> _Your assignment_
There is a line below that contains "This screenshot has height=521, width=1022.". Please reproduce it and all following lines exactly, through the final one.

+===+

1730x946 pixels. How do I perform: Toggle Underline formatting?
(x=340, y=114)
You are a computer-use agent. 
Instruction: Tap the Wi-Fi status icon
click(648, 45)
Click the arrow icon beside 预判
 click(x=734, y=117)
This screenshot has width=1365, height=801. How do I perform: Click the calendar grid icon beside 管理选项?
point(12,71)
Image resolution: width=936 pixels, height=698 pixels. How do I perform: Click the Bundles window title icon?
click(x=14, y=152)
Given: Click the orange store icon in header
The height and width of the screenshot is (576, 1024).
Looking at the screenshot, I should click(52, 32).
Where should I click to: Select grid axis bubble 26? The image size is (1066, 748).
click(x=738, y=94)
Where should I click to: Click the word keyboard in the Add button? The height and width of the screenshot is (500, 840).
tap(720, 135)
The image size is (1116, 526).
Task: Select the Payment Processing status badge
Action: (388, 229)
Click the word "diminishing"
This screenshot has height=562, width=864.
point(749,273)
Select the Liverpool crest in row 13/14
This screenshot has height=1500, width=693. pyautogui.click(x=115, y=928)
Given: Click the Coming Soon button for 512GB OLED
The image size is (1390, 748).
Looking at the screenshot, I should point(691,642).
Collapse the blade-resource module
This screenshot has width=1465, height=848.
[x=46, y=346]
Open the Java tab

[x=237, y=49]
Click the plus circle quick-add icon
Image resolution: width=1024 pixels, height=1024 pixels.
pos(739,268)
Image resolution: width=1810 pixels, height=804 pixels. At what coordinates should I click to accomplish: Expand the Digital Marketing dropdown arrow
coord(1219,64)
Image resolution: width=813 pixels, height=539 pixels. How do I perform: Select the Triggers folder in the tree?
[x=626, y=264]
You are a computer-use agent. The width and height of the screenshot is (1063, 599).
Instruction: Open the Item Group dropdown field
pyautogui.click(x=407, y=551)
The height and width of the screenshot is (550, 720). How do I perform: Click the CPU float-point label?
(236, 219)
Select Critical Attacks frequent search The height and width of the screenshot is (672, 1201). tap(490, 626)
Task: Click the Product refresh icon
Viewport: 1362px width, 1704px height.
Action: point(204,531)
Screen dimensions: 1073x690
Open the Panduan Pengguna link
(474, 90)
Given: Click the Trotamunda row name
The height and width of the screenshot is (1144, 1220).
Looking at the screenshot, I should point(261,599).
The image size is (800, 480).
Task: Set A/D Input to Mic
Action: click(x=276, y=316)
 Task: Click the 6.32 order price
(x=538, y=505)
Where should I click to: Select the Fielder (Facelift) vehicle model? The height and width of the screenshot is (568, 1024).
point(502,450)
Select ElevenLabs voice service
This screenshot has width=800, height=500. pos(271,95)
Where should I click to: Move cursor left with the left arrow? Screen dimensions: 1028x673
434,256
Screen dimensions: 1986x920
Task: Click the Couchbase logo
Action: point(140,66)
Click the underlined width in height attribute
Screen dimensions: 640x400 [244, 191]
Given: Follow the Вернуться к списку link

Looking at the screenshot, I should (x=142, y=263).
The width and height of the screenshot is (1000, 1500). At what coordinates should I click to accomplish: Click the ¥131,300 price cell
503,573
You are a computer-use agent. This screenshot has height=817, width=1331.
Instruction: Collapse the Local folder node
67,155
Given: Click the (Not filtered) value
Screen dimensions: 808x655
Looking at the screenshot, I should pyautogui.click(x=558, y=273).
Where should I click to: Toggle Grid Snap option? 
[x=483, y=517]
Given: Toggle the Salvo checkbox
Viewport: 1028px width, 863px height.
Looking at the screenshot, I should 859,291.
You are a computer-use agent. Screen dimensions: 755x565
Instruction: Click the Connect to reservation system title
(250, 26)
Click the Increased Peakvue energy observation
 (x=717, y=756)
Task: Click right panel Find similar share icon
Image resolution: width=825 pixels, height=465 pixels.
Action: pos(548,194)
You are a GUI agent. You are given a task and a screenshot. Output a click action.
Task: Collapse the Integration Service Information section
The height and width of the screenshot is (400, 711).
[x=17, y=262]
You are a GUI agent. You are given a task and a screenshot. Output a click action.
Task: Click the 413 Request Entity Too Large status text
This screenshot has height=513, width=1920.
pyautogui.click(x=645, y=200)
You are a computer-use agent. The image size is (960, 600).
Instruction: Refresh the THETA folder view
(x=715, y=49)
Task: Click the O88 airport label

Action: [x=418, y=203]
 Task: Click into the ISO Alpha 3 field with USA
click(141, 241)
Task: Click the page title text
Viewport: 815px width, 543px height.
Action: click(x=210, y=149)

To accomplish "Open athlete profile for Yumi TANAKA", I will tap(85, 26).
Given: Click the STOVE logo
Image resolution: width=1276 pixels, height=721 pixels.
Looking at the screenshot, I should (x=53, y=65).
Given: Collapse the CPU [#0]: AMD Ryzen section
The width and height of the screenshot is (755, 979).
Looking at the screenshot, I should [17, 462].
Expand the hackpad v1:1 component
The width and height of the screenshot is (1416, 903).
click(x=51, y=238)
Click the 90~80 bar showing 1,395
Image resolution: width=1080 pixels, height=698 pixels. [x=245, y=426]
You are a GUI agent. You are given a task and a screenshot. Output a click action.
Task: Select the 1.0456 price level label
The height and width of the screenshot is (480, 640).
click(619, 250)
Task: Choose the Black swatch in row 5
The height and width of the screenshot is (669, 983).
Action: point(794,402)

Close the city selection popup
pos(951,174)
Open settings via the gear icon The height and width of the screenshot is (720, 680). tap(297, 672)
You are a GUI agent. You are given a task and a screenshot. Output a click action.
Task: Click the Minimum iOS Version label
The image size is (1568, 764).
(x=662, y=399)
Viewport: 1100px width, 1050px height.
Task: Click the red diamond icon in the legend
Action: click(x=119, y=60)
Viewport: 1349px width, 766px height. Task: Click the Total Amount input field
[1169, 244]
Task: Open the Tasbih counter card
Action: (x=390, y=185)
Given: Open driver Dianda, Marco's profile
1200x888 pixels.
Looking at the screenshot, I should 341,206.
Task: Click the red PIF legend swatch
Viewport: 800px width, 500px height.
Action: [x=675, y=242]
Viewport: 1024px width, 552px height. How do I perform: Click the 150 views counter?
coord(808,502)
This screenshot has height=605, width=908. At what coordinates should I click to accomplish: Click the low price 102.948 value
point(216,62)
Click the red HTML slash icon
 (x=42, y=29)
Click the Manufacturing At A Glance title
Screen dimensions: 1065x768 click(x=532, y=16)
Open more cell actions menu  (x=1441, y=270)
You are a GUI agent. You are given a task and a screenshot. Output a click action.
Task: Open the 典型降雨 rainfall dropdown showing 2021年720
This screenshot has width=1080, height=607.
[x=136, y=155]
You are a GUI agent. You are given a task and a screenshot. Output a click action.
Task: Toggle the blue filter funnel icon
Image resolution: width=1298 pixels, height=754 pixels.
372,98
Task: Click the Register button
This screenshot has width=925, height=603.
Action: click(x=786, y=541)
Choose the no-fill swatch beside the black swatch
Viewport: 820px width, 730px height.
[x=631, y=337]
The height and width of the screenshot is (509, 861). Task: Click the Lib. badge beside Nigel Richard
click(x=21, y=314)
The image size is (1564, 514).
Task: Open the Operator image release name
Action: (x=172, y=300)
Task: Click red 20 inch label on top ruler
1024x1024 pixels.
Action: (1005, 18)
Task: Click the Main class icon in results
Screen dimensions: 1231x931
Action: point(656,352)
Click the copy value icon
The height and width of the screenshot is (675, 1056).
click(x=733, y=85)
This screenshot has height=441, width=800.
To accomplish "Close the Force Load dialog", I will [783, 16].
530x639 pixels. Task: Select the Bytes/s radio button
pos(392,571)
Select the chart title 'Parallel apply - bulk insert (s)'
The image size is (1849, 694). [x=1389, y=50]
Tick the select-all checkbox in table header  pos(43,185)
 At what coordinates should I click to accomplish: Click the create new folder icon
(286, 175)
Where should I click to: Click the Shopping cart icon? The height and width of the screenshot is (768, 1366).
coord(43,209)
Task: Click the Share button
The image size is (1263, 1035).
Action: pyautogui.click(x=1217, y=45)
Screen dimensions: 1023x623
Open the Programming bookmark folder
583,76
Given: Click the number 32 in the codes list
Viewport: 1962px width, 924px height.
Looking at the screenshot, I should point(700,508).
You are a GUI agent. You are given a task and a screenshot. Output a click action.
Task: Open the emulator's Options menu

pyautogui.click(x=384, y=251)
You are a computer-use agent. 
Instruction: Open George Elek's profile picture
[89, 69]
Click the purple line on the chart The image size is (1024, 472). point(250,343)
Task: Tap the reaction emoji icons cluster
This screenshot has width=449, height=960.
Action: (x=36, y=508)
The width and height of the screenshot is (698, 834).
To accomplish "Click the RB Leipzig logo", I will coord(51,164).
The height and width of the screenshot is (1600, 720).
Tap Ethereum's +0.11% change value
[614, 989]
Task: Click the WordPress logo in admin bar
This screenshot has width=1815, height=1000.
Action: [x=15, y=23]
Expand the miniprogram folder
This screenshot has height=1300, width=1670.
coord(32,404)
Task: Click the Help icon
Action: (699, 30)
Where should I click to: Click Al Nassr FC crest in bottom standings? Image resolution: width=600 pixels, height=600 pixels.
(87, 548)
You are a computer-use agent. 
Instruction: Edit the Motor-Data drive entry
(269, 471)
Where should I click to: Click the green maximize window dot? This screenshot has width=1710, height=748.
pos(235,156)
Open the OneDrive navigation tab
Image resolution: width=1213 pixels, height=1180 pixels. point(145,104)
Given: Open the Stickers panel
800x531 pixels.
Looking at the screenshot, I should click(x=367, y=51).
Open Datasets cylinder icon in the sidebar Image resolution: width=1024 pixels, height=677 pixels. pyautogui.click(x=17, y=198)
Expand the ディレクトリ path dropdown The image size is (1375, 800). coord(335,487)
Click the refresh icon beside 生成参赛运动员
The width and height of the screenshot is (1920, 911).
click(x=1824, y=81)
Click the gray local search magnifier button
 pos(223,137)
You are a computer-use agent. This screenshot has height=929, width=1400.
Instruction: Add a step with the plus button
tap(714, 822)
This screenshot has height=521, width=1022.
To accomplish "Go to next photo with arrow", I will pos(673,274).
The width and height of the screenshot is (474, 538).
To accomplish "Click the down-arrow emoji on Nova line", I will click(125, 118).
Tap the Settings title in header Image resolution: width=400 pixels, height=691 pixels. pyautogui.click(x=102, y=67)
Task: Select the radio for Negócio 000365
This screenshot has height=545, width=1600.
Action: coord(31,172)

+===+

> _Answer to this exercise_
This screenshot has height=521, width=1022.
To accomplish "Go to next photo with arrow", I will pos(673,274).
The width and height of the screenshot is (474, 538).
To accomplish "Click the down-arrow emoji on Nova line", I will click(125, 118).
Tap the Settings title in header Image resolution: width=400 pixels, height=691 pixels. pyautogui.click(x=102, y=67)
Task: Select the radio for Negócio 000365
This screenshot has height=545, width=1600.
Action: coord(31,172)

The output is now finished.